## Problem to solve:
Repeat exactly the opening lines of the records, ending with the line that contains "The width and height of the screenshot is (1316, 908).".

## Data to process:
* * *
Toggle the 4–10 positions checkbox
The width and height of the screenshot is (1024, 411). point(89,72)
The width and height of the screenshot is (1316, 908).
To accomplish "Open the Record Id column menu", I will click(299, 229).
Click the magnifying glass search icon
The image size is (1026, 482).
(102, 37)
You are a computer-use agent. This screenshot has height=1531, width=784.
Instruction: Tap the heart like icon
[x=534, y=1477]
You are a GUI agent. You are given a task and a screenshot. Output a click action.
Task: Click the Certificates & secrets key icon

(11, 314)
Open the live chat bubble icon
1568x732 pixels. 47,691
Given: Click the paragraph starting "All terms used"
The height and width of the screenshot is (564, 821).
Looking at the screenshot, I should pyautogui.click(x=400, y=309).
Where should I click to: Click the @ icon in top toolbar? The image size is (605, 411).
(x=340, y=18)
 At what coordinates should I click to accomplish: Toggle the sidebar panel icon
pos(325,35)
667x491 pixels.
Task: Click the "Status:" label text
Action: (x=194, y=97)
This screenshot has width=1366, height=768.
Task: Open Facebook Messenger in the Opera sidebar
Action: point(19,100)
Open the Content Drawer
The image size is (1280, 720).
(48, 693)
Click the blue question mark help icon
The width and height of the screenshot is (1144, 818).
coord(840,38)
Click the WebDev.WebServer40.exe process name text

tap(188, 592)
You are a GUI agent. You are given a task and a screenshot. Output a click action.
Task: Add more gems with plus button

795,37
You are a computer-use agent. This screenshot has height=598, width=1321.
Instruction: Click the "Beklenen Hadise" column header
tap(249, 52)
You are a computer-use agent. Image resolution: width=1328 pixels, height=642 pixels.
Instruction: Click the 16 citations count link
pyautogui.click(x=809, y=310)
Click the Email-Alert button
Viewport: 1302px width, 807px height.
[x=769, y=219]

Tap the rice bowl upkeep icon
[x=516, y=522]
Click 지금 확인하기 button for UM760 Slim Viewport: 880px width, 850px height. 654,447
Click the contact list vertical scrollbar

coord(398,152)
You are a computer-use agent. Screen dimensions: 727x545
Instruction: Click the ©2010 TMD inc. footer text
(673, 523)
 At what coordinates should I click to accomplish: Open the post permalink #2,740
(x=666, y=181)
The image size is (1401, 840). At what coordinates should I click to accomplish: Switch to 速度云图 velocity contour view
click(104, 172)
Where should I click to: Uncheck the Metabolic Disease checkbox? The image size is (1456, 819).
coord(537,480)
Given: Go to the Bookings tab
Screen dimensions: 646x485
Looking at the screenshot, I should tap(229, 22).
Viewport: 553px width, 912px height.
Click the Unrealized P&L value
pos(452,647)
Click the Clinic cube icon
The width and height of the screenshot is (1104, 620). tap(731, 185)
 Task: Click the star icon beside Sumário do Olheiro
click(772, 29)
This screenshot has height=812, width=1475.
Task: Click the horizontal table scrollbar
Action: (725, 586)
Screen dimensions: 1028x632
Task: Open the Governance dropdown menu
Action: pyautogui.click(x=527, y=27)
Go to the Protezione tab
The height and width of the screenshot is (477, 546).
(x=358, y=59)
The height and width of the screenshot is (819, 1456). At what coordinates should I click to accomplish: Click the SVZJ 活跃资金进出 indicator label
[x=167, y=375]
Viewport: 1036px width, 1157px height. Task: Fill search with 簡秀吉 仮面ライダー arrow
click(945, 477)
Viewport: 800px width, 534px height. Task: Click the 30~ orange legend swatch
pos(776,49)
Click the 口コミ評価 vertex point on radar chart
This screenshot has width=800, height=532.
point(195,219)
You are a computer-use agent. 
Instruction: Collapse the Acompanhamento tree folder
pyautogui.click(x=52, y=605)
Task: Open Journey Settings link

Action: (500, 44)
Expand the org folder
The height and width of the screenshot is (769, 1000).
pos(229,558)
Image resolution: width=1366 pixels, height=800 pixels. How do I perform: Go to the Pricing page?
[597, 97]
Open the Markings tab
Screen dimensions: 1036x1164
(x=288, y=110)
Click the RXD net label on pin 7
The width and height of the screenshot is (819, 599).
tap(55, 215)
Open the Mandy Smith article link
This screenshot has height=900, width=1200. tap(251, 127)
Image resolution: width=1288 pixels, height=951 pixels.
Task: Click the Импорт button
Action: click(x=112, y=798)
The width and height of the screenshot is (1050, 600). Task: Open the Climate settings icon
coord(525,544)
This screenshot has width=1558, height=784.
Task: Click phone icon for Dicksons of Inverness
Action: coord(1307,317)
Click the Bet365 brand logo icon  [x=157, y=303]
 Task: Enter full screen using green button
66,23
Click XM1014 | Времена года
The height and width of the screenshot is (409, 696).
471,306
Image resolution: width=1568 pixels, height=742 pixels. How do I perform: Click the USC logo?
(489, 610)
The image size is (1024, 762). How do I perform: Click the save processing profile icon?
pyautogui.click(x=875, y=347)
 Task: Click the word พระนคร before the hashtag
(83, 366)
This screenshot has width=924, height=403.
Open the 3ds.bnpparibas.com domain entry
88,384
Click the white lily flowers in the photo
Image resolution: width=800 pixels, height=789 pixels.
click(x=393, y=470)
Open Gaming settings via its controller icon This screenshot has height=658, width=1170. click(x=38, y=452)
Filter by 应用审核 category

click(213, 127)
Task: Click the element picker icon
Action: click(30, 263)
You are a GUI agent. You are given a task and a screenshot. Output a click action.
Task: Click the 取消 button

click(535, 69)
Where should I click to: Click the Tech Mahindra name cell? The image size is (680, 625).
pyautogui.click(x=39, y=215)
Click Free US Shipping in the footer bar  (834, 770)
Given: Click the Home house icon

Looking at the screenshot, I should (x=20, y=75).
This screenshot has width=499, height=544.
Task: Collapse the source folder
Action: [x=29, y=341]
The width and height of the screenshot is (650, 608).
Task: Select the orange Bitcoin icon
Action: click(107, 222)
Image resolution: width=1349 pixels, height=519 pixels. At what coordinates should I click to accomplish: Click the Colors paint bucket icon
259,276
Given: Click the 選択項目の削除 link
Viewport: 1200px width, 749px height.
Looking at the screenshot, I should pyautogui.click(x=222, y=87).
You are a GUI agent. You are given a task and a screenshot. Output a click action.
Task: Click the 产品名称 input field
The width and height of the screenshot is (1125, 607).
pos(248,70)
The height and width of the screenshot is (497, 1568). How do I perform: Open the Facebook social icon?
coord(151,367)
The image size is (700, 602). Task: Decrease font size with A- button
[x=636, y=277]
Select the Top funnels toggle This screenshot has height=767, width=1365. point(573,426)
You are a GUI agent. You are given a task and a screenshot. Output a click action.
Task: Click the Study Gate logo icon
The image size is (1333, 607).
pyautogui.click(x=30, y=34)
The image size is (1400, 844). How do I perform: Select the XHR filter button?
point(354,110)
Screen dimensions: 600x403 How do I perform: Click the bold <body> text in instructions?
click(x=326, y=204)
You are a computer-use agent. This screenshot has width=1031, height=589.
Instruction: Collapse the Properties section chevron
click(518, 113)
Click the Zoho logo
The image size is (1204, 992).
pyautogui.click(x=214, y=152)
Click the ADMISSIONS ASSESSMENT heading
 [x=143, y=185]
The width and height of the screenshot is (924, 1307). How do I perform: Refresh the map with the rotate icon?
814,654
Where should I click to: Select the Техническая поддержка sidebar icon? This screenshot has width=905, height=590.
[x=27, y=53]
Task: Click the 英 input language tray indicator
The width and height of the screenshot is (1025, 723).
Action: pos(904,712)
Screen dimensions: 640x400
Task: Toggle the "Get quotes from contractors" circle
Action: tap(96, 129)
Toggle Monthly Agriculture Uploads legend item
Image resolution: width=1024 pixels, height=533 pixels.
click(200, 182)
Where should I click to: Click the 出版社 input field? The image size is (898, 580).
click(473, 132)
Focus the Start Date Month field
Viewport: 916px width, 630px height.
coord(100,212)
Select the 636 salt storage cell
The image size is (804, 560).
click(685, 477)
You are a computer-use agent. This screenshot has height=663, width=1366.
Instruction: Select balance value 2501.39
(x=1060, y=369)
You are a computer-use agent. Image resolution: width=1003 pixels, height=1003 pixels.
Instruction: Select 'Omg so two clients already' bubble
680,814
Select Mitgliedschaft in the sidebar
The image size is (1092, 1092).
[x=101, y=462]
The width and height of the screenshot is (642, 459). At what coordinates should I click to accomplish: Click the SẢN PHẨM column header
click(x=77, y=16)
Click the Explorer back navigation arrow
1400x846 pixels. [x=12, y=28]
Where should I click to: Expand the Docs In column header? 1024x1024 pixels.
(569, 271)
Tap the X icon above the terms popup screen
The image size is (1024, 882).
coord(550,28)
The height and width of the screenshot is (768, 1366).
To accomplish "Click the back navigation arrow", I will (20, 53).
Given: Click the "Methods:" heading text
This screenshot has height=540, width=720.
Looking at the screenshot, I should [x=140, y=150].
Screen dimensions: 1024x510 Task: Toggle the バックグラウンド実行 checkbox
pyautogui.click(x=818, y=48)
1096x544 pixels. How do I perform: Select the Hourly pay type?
* * *
## Worked solution:
Toggle the 4–10 positions checkbox
The width and height of the screenshot is (1024, 411). point(89,72)
The width and height of the screenshot is (1316, 908).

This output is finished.